Charles Gayle Trio – Streets (2012)
Charles Gayle se souvient… « Streets » c’est plus qu’un mot pour lui, toute une partie de sa vie, forcément ça forge l’homme, même s’il n’est pas faible, ni même souple, bien au contraire, c’est sa ténacité qui l’a maintenu debout et droit, fidèle aux principes qui l’ont forgé, y compris dans l’adversité et la précarité. Il restera fidèle, contre vents et marées, à cette petite lumière qu’il a allumée, tout au fond de son cœur…

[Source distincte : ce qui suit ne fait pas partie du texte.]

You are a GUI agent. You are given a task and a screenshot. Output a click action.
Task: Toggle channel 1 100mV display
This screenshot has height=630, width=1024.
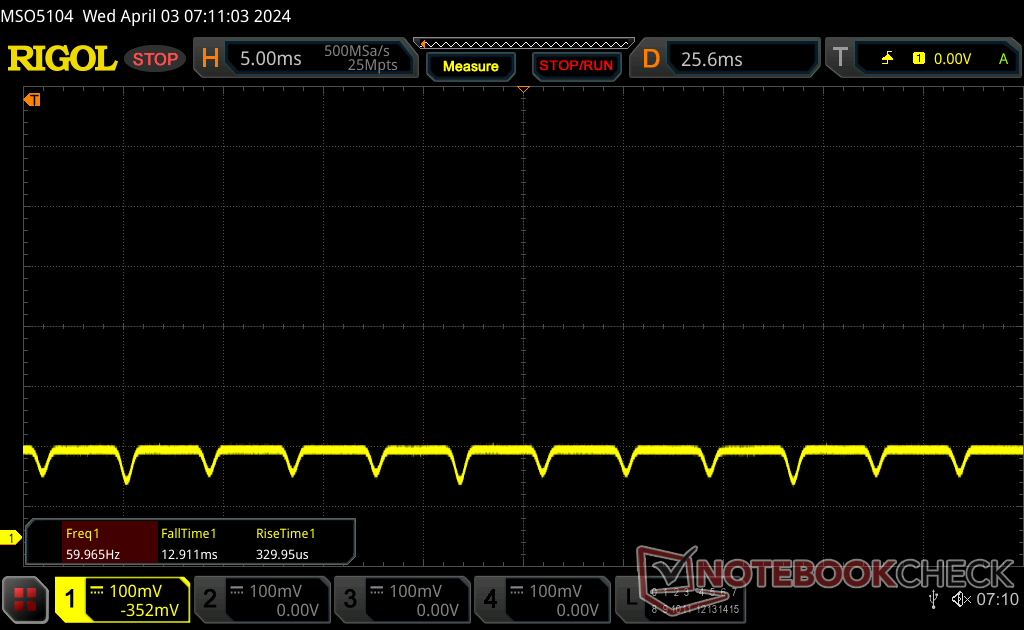coord(122,599)
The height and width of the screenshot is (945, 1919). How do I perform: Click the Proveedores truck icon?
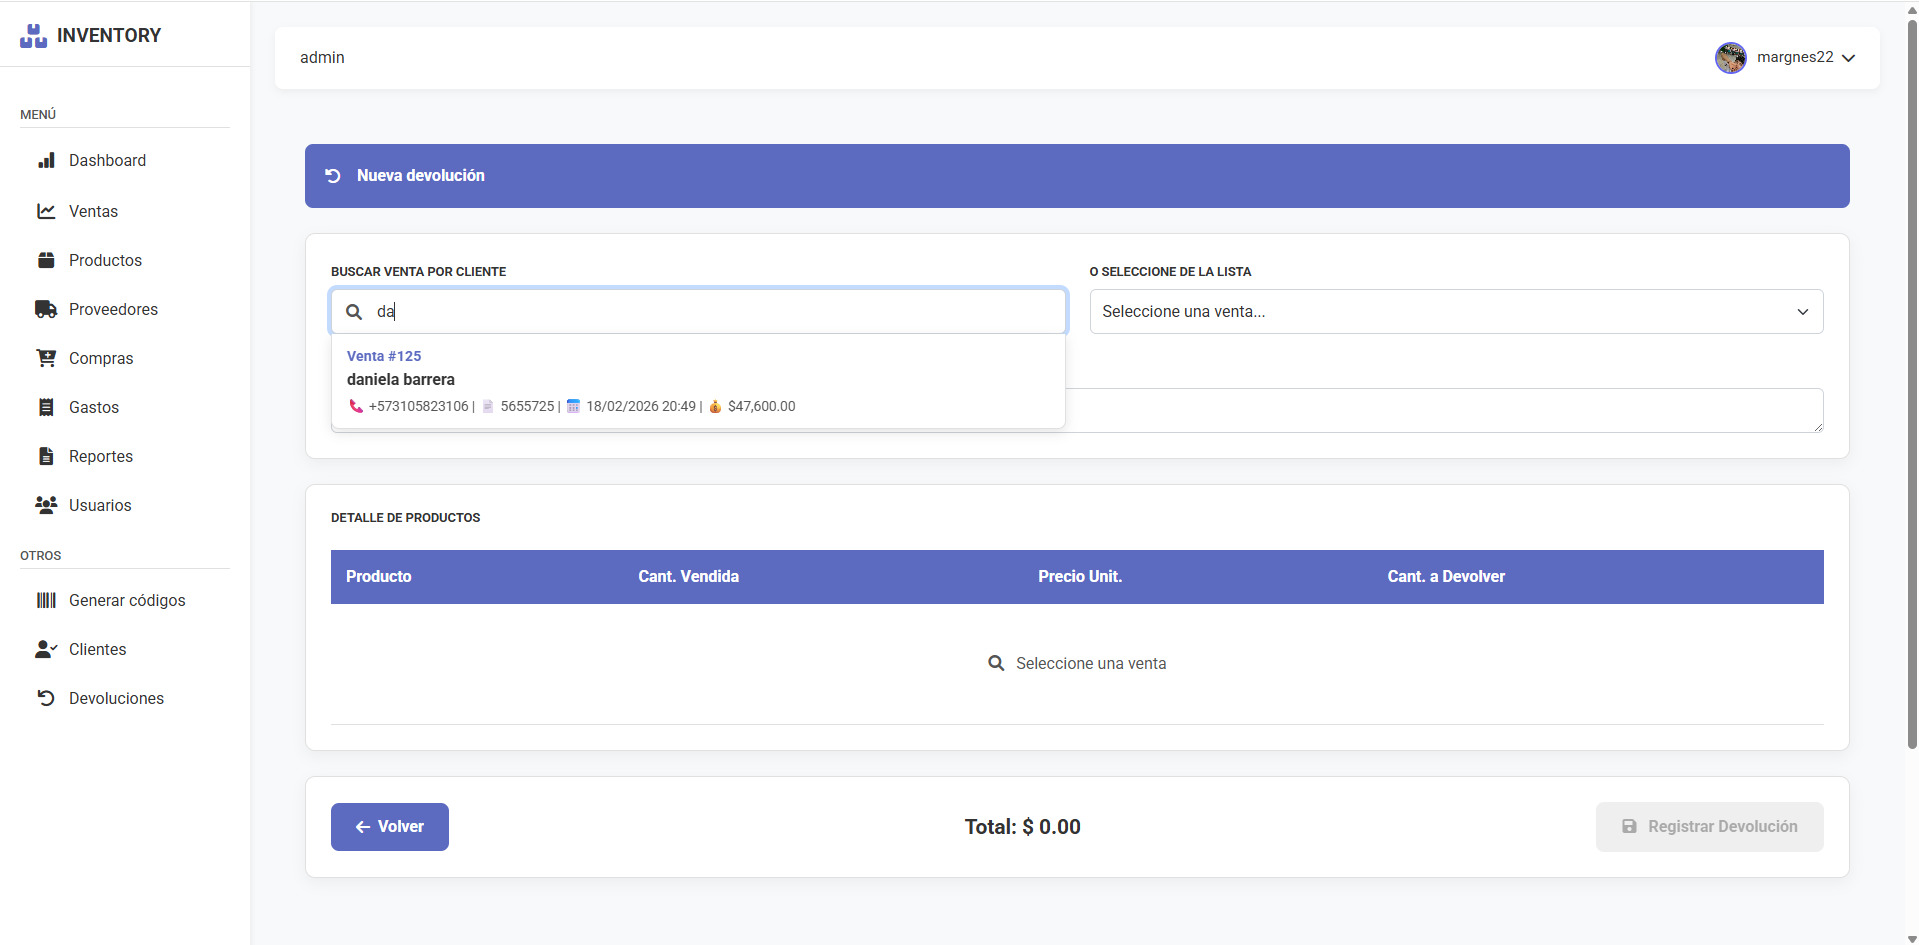coord(46,309)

Lors de sa seconde vie, ou peut-être est-ce la troisième, mais qu’importe, lorsqu’il montait sur scène il aimait se déguiser en clown, non pas pour faire rire les enfants, car son clown était triste, avec des larmes dessinées sous les yeux. C’est ainsi grimé qu’il délivrait son jazz rugueux, brut et enraciné. On le voit également sur la pochette de « Look Up » revêtir ce costume de scène, tragique : C’est sûr, il se souvient…
Il est âgé de soixante-douze ans lorsqu’il rentre dans les studios de « Seizures Palace Recordings », il repense à sa vie et se souvient, forcément. Le costume, pour la pochette, et faire revivre son autre lui-même. Il est accompagné par Larry Roland à la contrebasse et Michael Ta Thompson à la batterie, les voici en trio comme très souvent. C’est du pur Charles Gayle, avec ce côté rustique, parfois même un peu austère, il n’y a rien de léger ici, pas le moindre manque de tenue.

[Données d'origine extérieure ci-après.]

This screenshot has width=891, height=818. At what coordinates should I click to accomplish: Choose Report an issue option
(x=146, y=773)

Même si on perçoit de la tendresse, si on ressent comme une chaleur, il y a également de la douleur et de la peine. Un mélange des contraires qui pourrait engendrer une certaine complexité, pourtant il n’en est rien car la musique de Gayle se livre toute nue, sous le fard on voit la tristesse, mais aussi la bienveillance et la simplicité, même si parfois la musique se veut déchirante, comme sur « Tribulations » qui ferme l’album.

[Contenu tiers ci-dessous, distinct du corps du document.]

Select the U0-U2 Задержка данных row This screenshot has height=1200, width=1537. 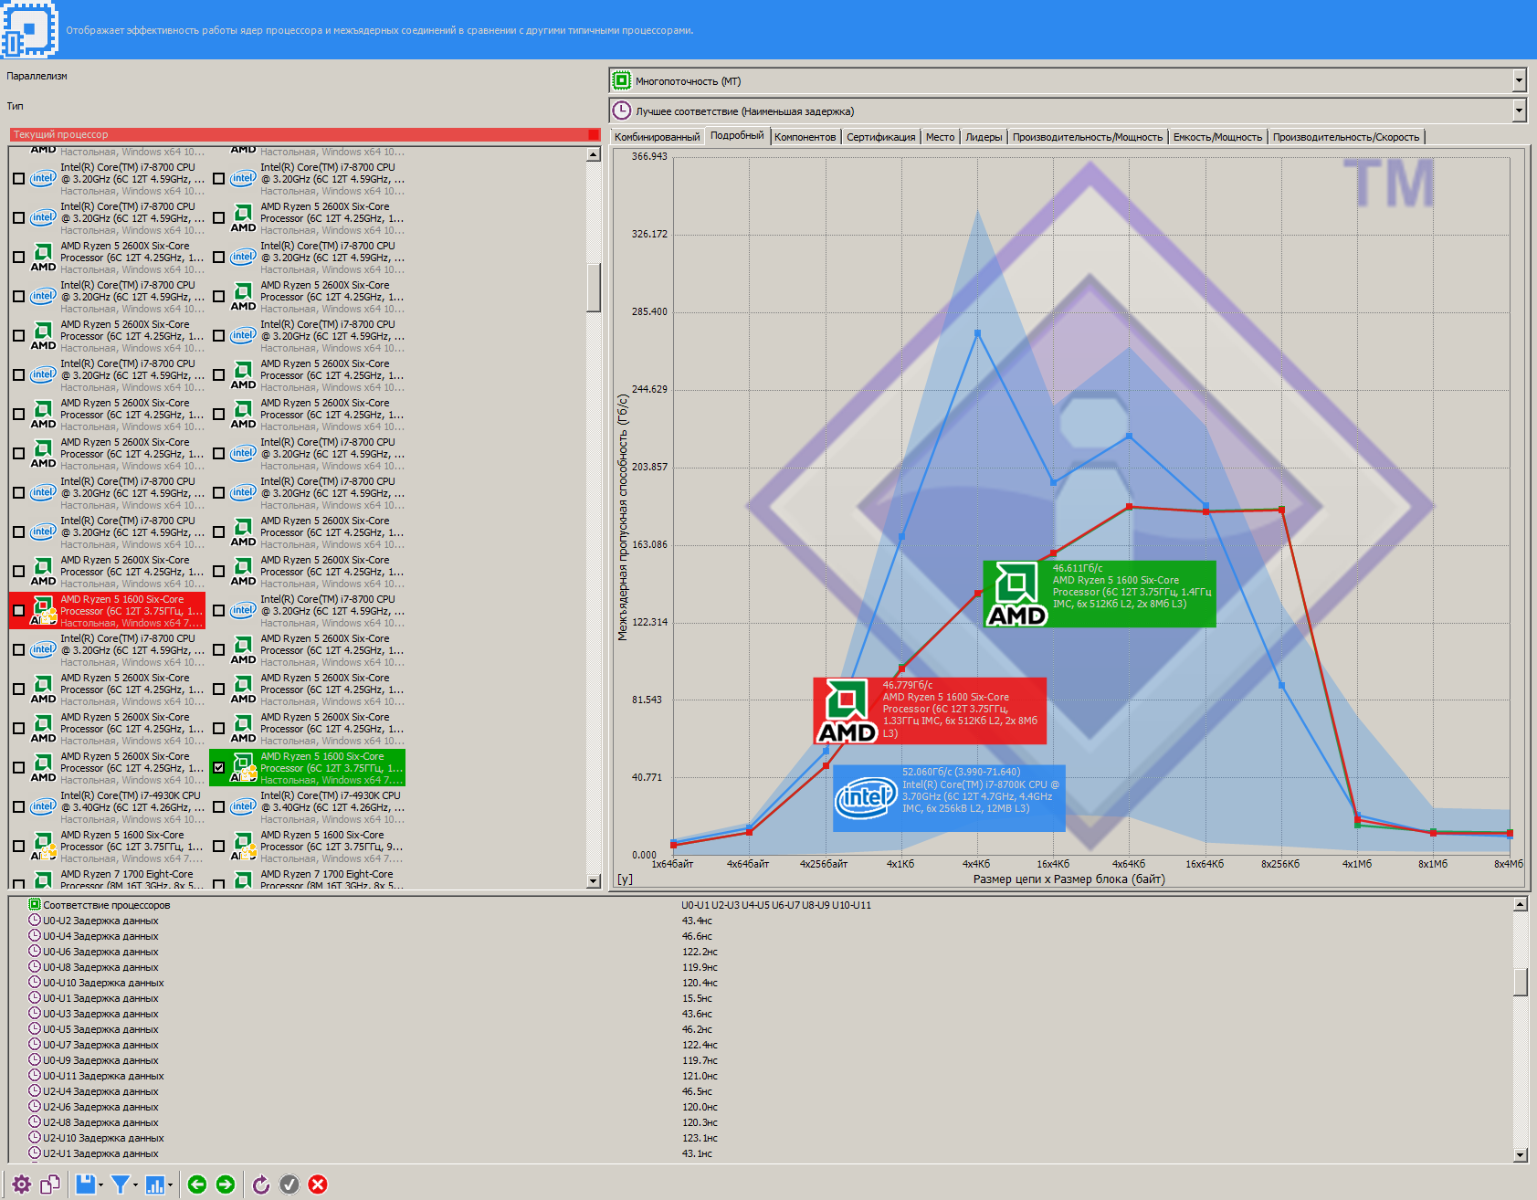tap(100, 921)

Toutes les pièces sont belles, elles font vibrer le flambeau du free authentique sans jamais lasser, s’il fallait choisir, on pourrait extraire le morceau titre, car il est sublime, mais chacun possède quelque chose d’unique, ces étincelles d’énergie brute qui jaillissent continuellement et assurent à cette musique des parcelles d’éternité.